Cesare Ferrari/iStock(LONDON) — A new case of Ebola has been confirmed in the Congolese city of Goma, a major transit hub along the Rwandan border that’s home to more than two million people.
It’s the second confirmed case to be identified in Goma since the last outbreak of the deadly virus erupted in the eastern Democratic Republic of the Congo one year ago.
Jean-Jacques Muyembe, the new head of the country’s Ebola response team, told reporters on Tuesday night that the latest patient is a man from a mining area in northeastern Ituri province. He arrived in Goma, the bustling capital of North Kivu province, on July 13 and began showing symptoms of the virus on July 22.
The man has been isolated at an Ebola treatment center in Goma. Meanwhile, high-risk contacts have been identified and will be vaccinated Wednesday, according to Muyembe, a veteran virologist and Ebola researcher who was recently appointed by the Congolese president to lead a technical committee to combat the ongoing outbreak.
So far there’s no indication that the new case is linked to the previous one in Goma earlier this month, according to the World Health Organization’s director-general, Dr. Tedros Adhanom Ghebreyesus.
“Sad news coming from Goma,” Ghebreyesus said via Twitter on Wednesday morning. “Rapid response teams have swung into action to prevent further transmission.”
Two weeks ago, the WHO declared the current Ebola outbreak a global health emergency — the fifth in history — just three days after the first confirmed case was registered in Goma. The declaration often mobilizes more resources and commands worldwide attention.
The risk of national and regional spread is high, while the risk of it spreading beyond the region remains low. The WHO’s director-general said the spread of the virus in Goma, which has a highly mobile population and is located on the nation’s eastern border with Rwanda, “is an event we have anticipated.”
“This is why we have been doing intensive preparedness work in Goma so that any new case is identified and responded to immediately,” Ghebreyesus tweeted.

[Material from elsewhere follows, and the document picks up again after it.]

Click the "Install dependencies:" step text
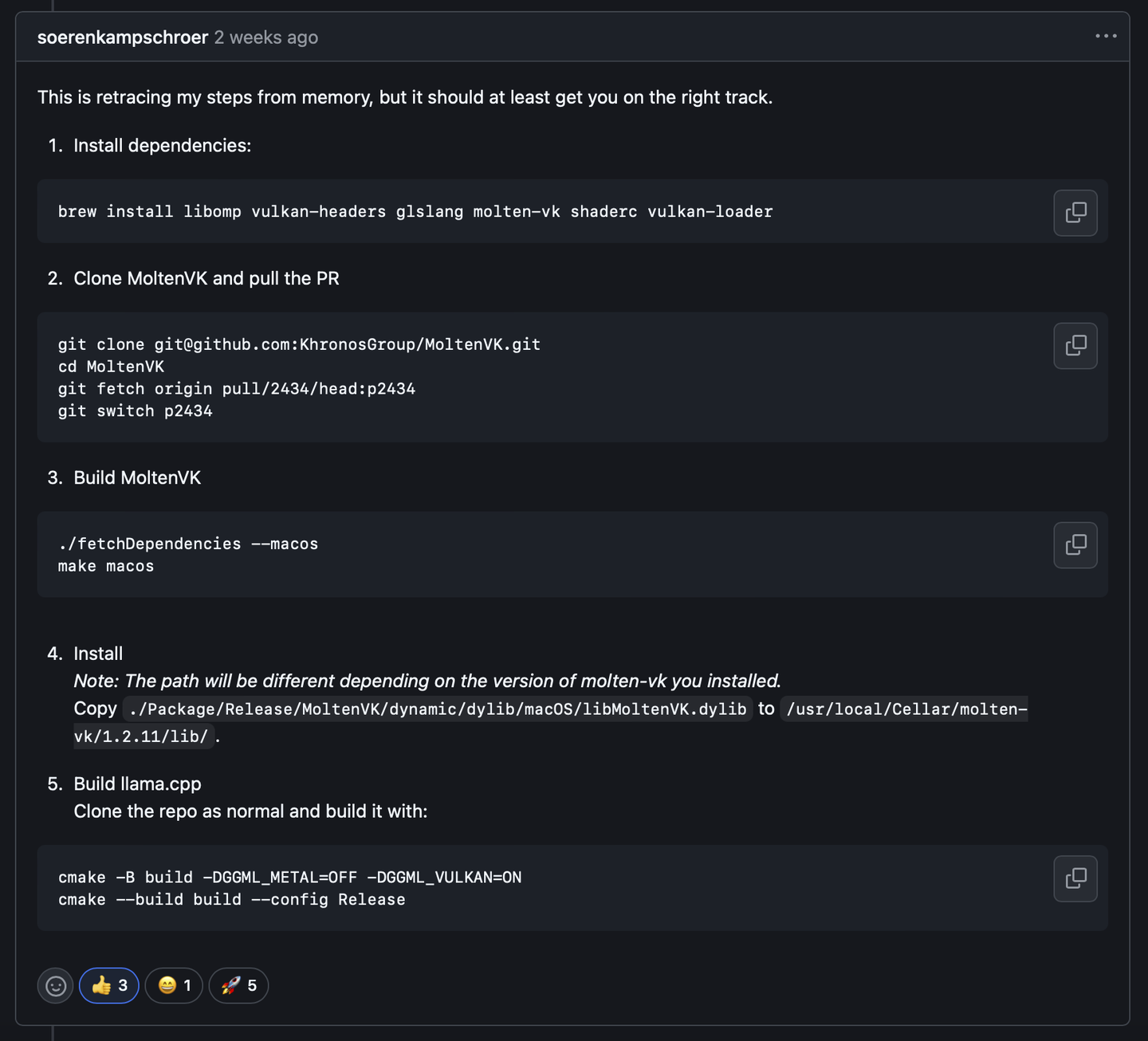Image resolution: width=1148 pixels, height=1041 pixels. [x=162, y=146]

That preparation has included vaccinating some 5,000 health workers against Ebola in Goma, providing the city’s health centers with proper training and equipment, reinforcing screenings for the virus at border crossings and implementing round-the-clock monitoring at the Goma International Airport, according to Ghebreyesus.
This is the world’s second-largest, second-deadliest outbreak of Ebola virus disease, which causes an often-fatal type of hemorrhagic fever.
The virus is transmitted through contact with blood or secretions from an infected person, either directly or through contaminated surfaces, needles or medical equipment. A patient is not contagious until he or she starts showing signs of the disease. The virus is not airborne, which means a person cannot get the disease simply by breathing the same air as an infected patient.
At least 2,698 people have reported symptoms of hemorrhagic fever in the Democratic Republic of the Congo’s northeastern provinces of North Kivu and Ituri since Aug. 1, 2018. Among those cases, some 2,604 have tested positive for Ebola virus disease. There have been 1,811 deaths so far, most of which were from confirmed Ebola cases, according to the latest data from the WHO and the country’s health ministry.